Two weeks ago, my wife traveled from Croatia across the border to Hungary for the weekend without a hitch. She went to a women’s gathering while I stayed at home with our five children. My parents and my mother-in-law helped me manage the whole situation. Our life was completely normal. There were 12 confirmed cases of Coronavirus in Croatia.
One week ago, Petra and I went out for breakfast in Zagreb to plan for the upcoming change in our schedule. The government had just announced that there would be no school for at least the next two weeks. With four of our children affected, we had to plan ahead. Thankfully Croatian officials were on the ball. They had already begun recording classes for pupils to watch on television and over the internet. There were 49 confirmed cases of Coronavirus in Croatia.
Today, we’re not allowed to cross the border to any other country. We can’t go to a restaurant because they’re all closed. In fact, we’re not allowed to leave our apartment if we’re not getting necessities for my parents or ourselves. Today, or rather right now, there are 206 confirmed cases of Coronavirus in Croatia – 78 more than yesterday at this time.
We’ve kept our eye on what’s going on in Italy for awhile now. They are, after all, a ferry ride or highway away from us. The Croatian minister of health has been incredible. He’s been one step ahead the whole time. Yesterday they filled an arena with beds to supplement the hospitals if this situation gets bad fast. Officials have been calm, but strict. Even today, with the high spike in confirmed cases, I feel confident I am in a country where the politicians and health officials are leading wisely.
I’m not sure I can say the same about myself. At home, with five kids between eleven months and eleven years, it has gotten chaotic at times. Sure, it’s nice not driving all over Zagreb to baseball practices, swimming lessons and parent-teaching conferences. But having 5 less-than-mature personalities around me all the time can be draining. So it has been nice having my parents around to help with the kids.
Last week, they enjoyed time with our 11 month old Mihej in the park on a daily basis.
But parks around the city were closed on Thursday. And my parents have been told to self-quarantine. So they are no longer able to spend time with their grandkids – one of the main reasons they decided to come to Croatia for a year.
I took the kids out to play baseball a couple times this week. But these sort of outings are also no longer allowed.
So we are at home together for the next 4 weeks at least. This is our new reality. It’s going to take some getting used to. Yet, as I write, I realise that if we are all at home together for the next 4 weeks, we’re going to be just fine. It’ll be challenging. But it’s a lot better than the alternative of one or more of us being hospitalized.
So I’m thankful; thankful for those whose authority we are under; thankful for a wife who has been so very patient during this time; thankful that my parents are close; thankful to more closely observe and interact with my children as they grow and learn.
As I edit this and get ready to post, Zagreb has been shaken by several earthquakes this morning. Among other damage, the first quake broke one of the spires on the cathedral.
A pandemic and earthquakes; it seems like a lot. But we’re still far away from many around the world who are dealing with wars, famines and other catastrophes.

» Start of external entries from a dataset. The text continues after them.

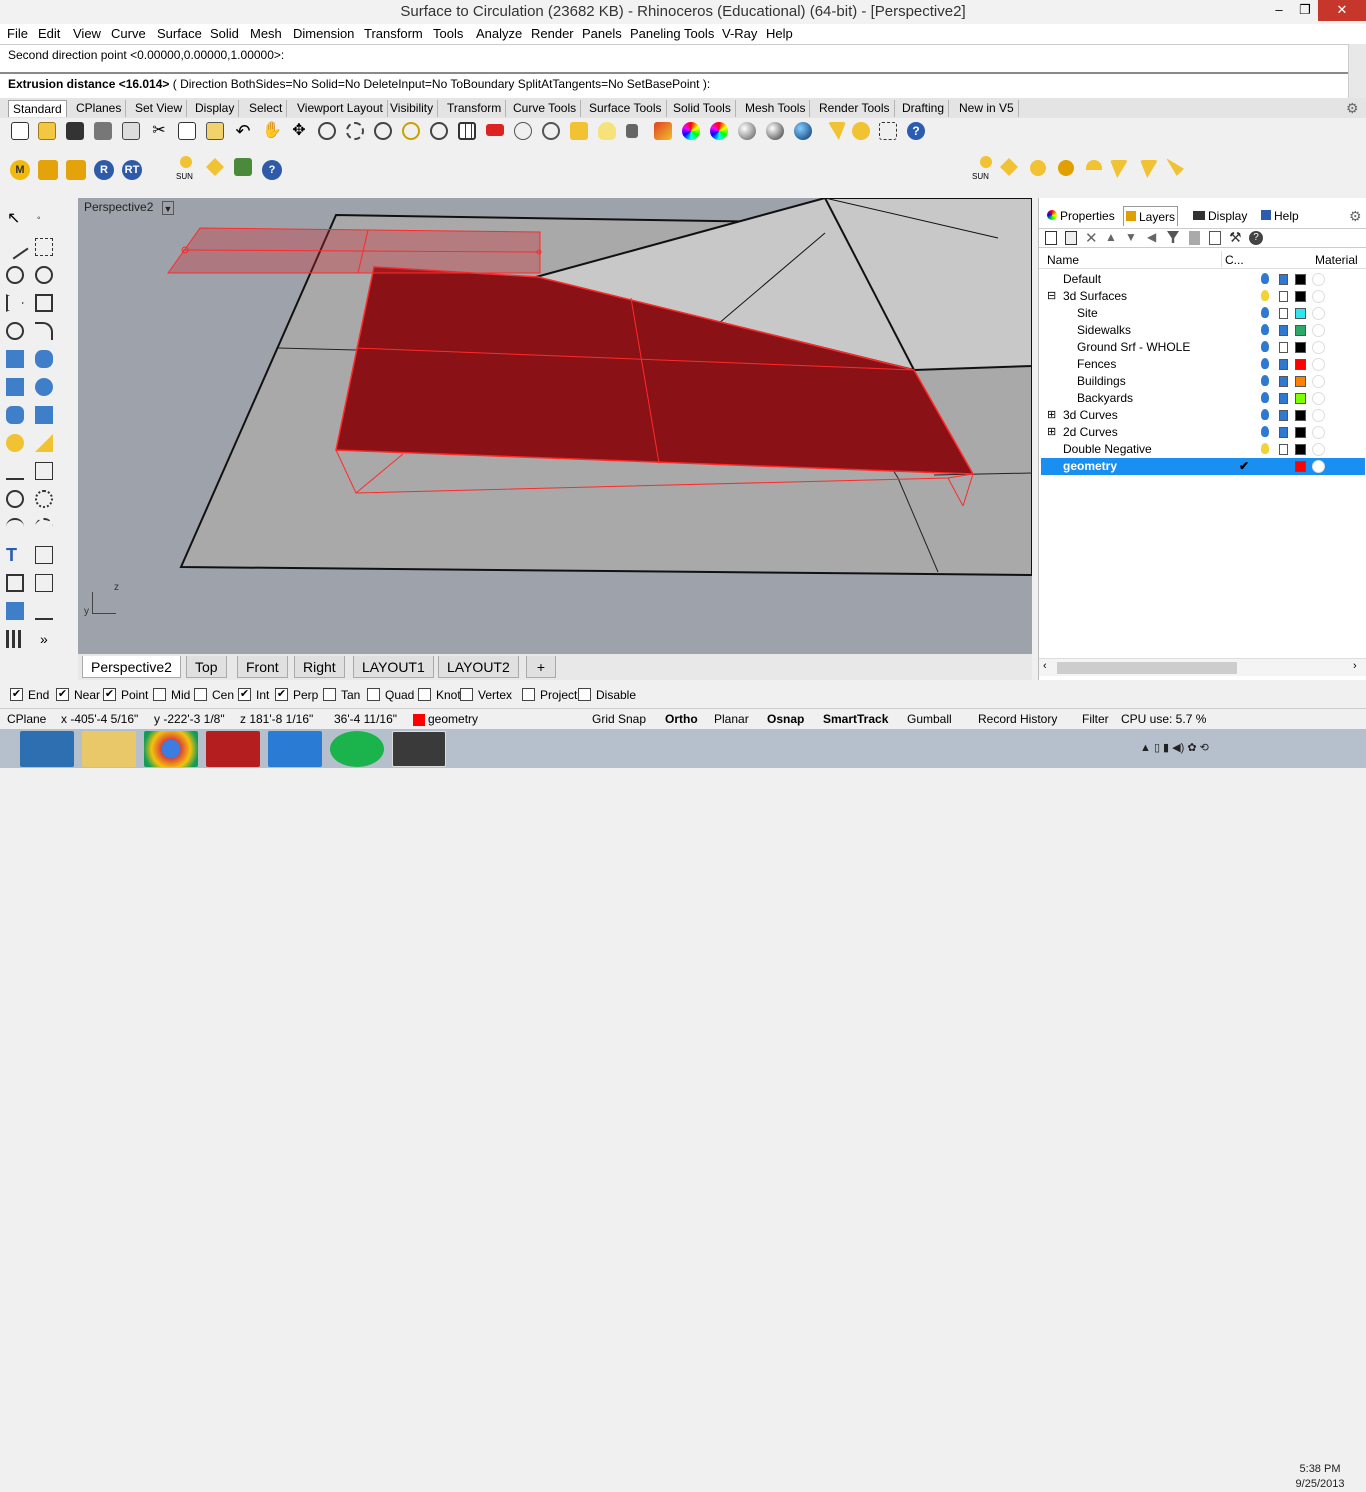 This screenshot has height=1492, width=1366. I want to click on linear-light-icon, so click(1149, 169).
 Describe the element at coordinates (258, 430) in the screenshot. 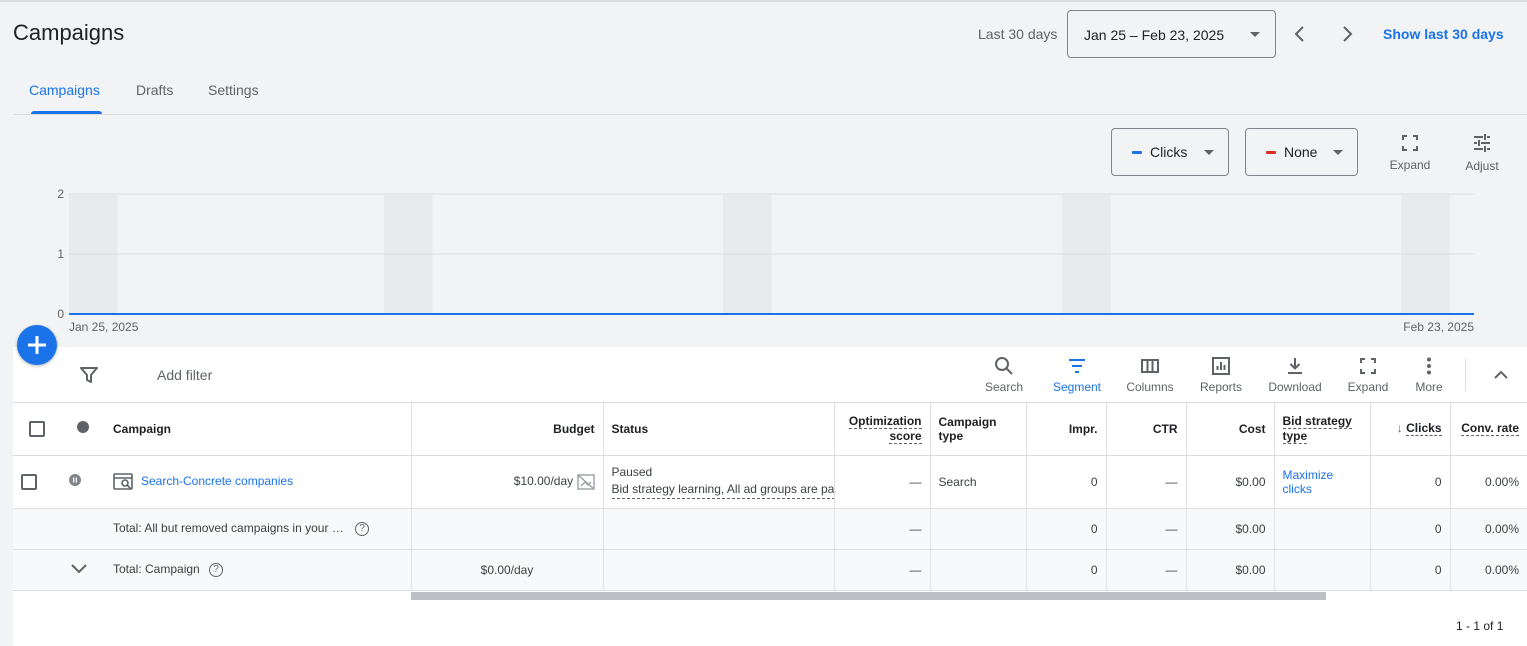

I see `header-campaign: Campaign` at that location.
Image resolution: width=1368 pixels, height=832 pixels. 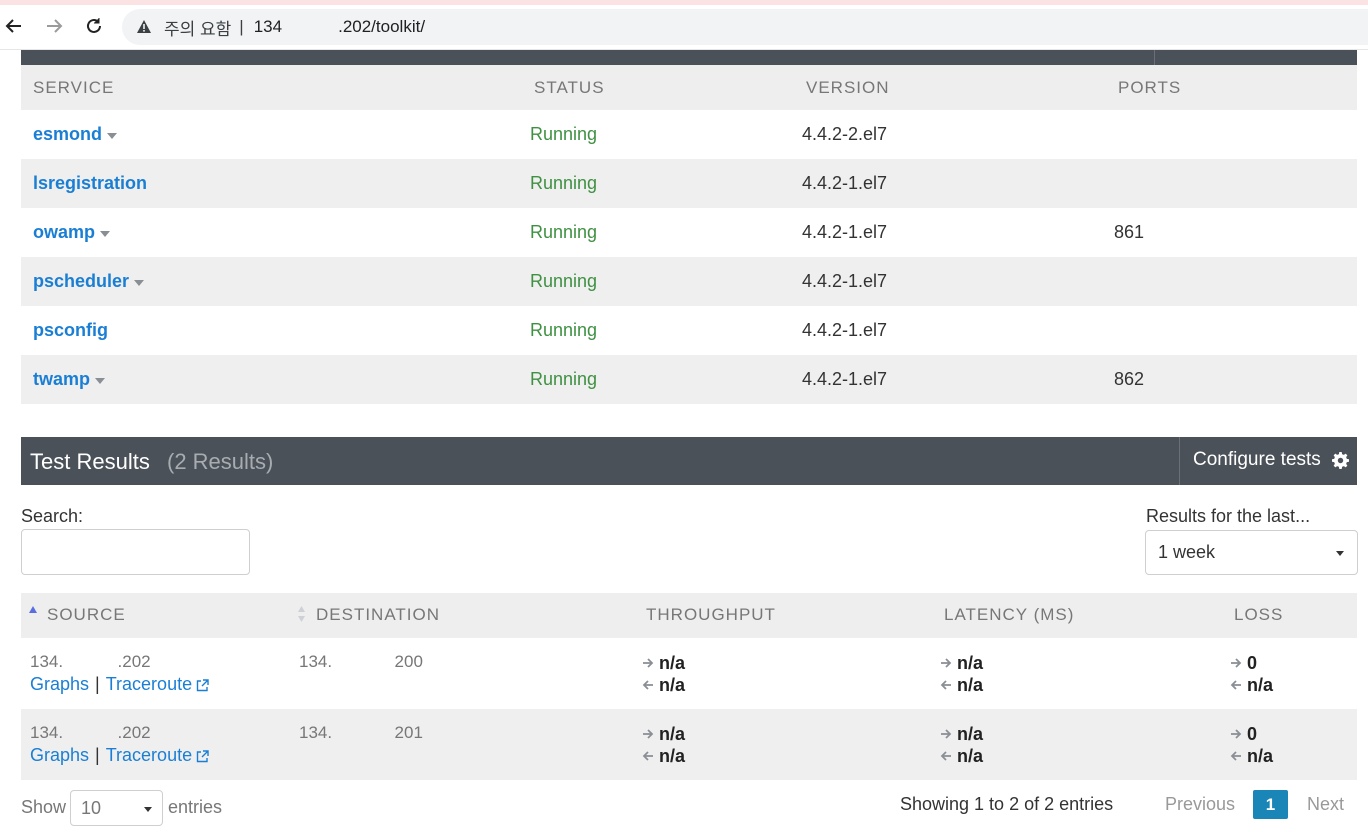 What do you see at coordinates (1340, 460) in the screenshot?
I see `gear-icon` at bounding box center [1340, 460].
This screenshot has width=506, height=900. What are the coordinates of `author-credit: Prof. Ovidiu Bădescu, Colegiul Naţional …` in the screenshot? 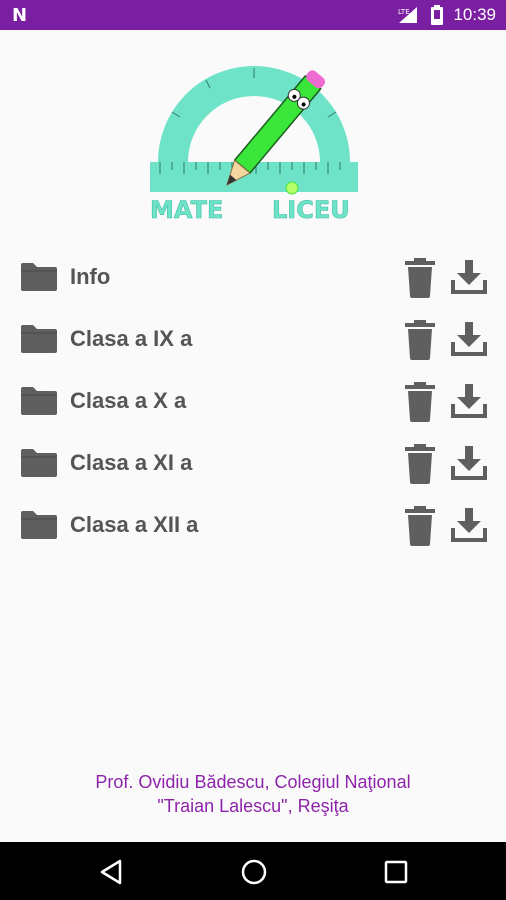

That’s not to say we’re not affected as a family. We are. But Psalm 46 is an incredible help during this time:
God is our refuge and strength, a very present help in trouble.
The LORD of hosts is with us; the God of Jacob is our fortress.
Be still, and know that I am God. I will be exalted among the nations, I will be exalted in the earth!”
All the events of this week have made this command more relevant and important to me.
May I, may we, Lord, learn to be still and know that you are God.